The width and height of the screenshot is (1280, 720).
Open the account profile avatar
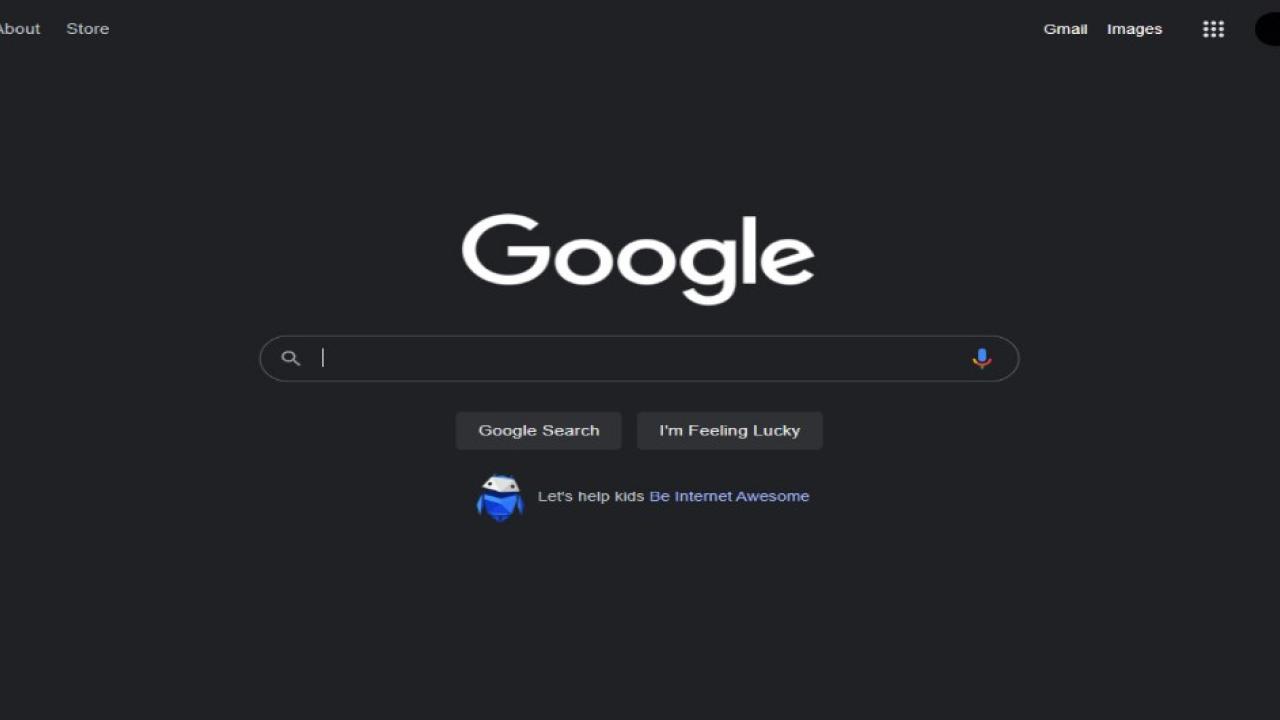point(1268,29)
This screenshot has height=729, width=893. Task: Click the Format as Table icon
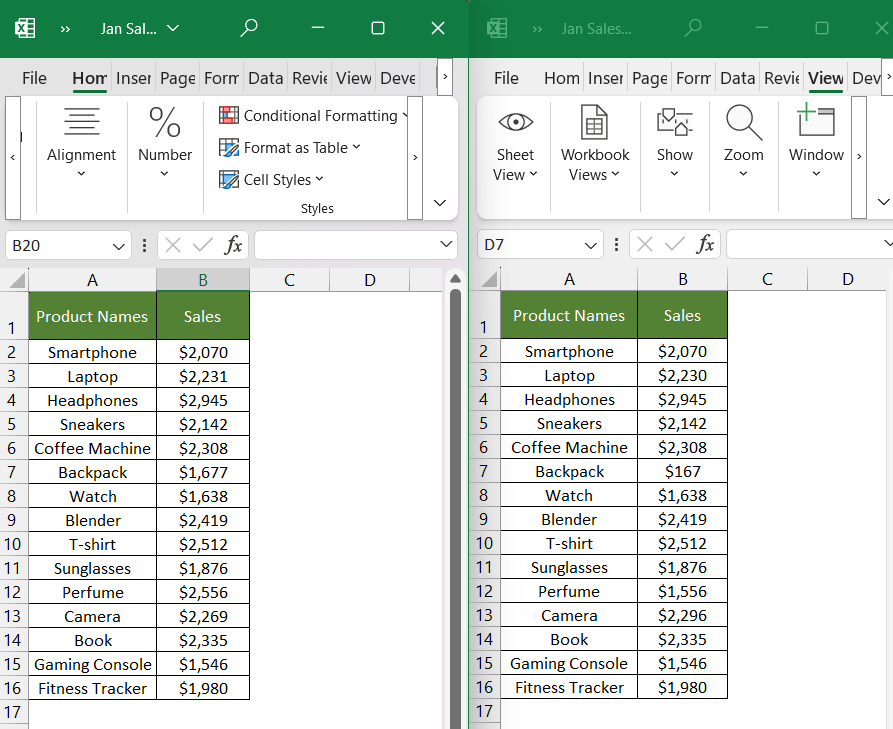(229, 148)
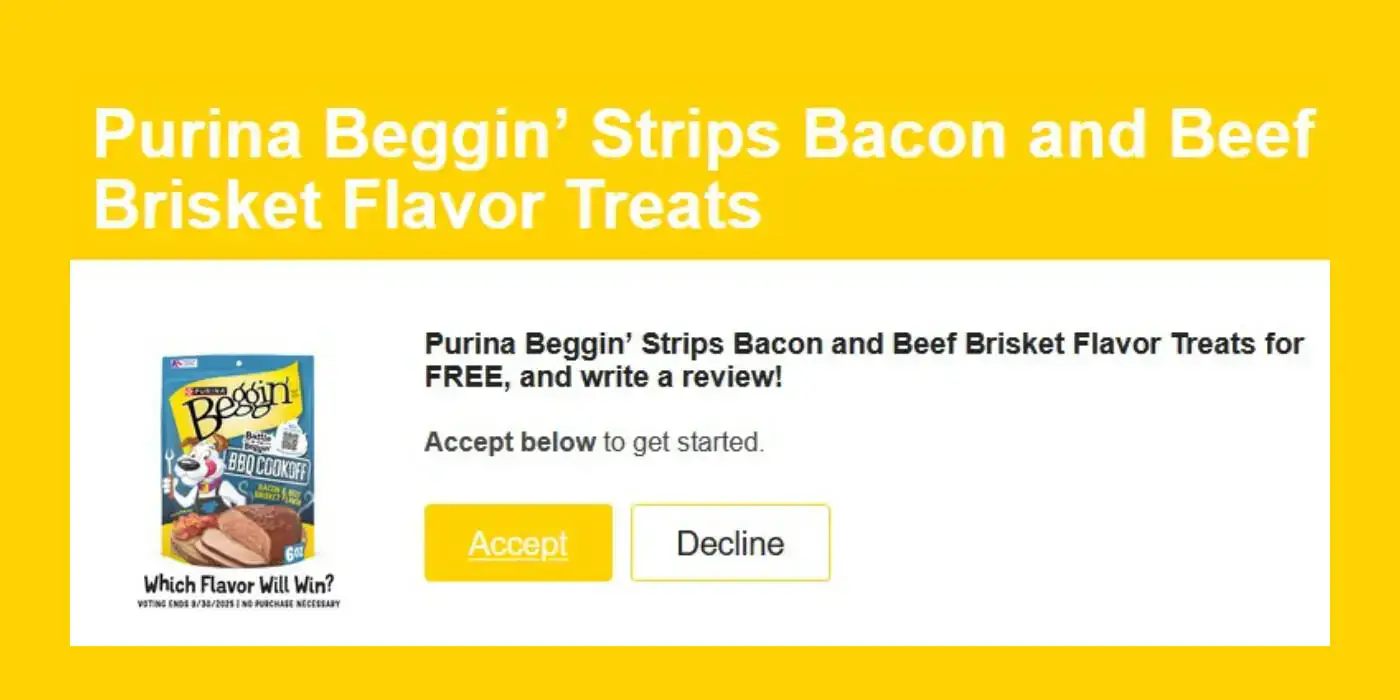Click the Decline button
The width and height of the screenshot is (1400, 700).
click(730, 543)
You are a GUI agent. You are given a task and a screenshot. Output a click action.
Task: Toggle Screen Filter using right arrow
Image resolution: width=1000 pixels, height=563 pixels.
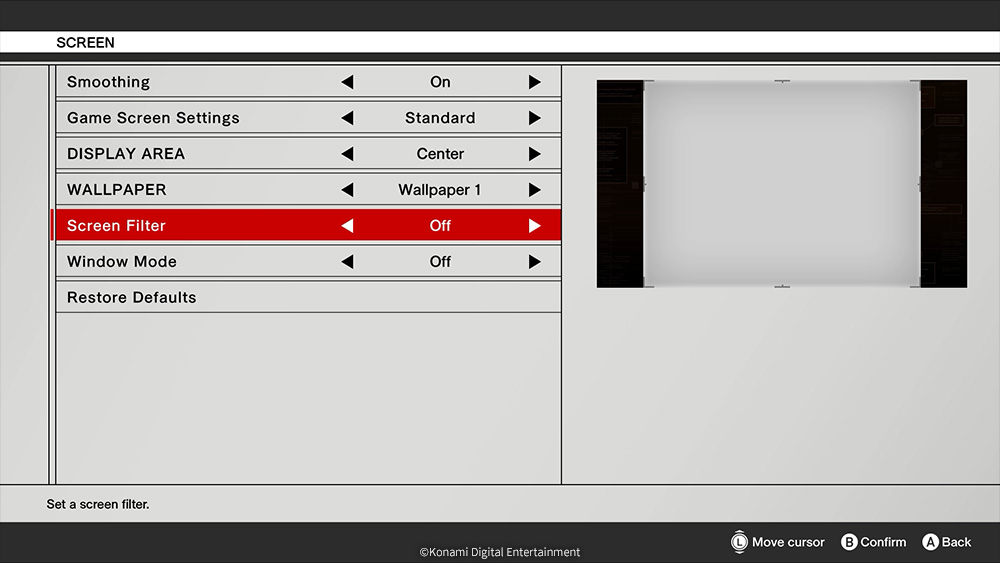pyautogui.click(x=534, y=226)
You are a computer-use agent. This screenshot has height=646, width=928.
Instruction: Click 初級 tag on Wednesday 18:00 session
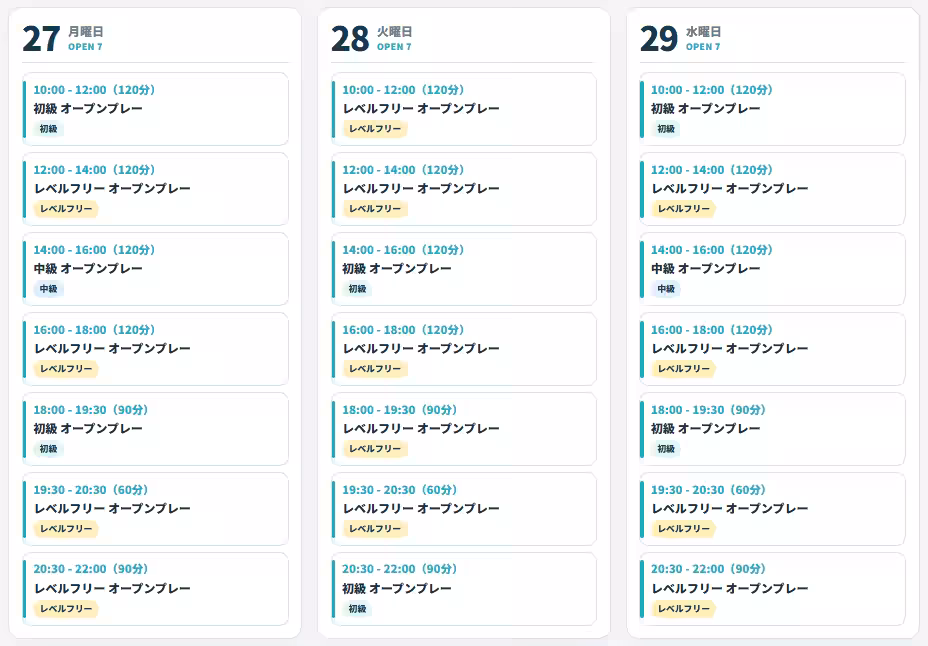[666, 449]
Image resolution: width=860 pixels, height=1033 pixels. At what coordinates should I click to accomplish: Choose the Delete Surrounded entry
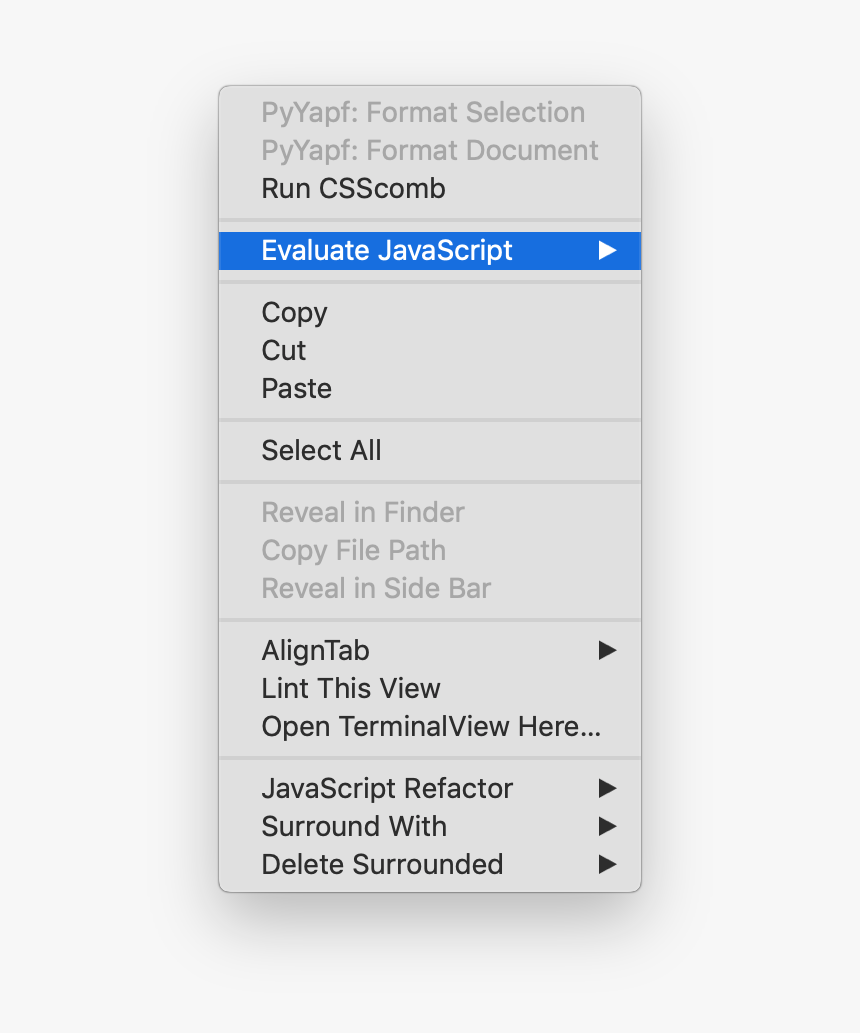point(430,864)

= = = = = = =

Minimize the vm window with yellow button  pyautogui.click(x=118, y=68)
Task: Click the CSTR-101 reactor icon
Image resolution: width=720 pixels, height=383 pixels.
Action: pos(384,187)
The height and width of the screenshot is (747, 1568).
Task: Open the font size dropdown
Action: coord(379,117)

= = = = = = =

Task requirements: How many lines of the data above include the word "agent"? Only that number should be returned.

Response to this exercise: 2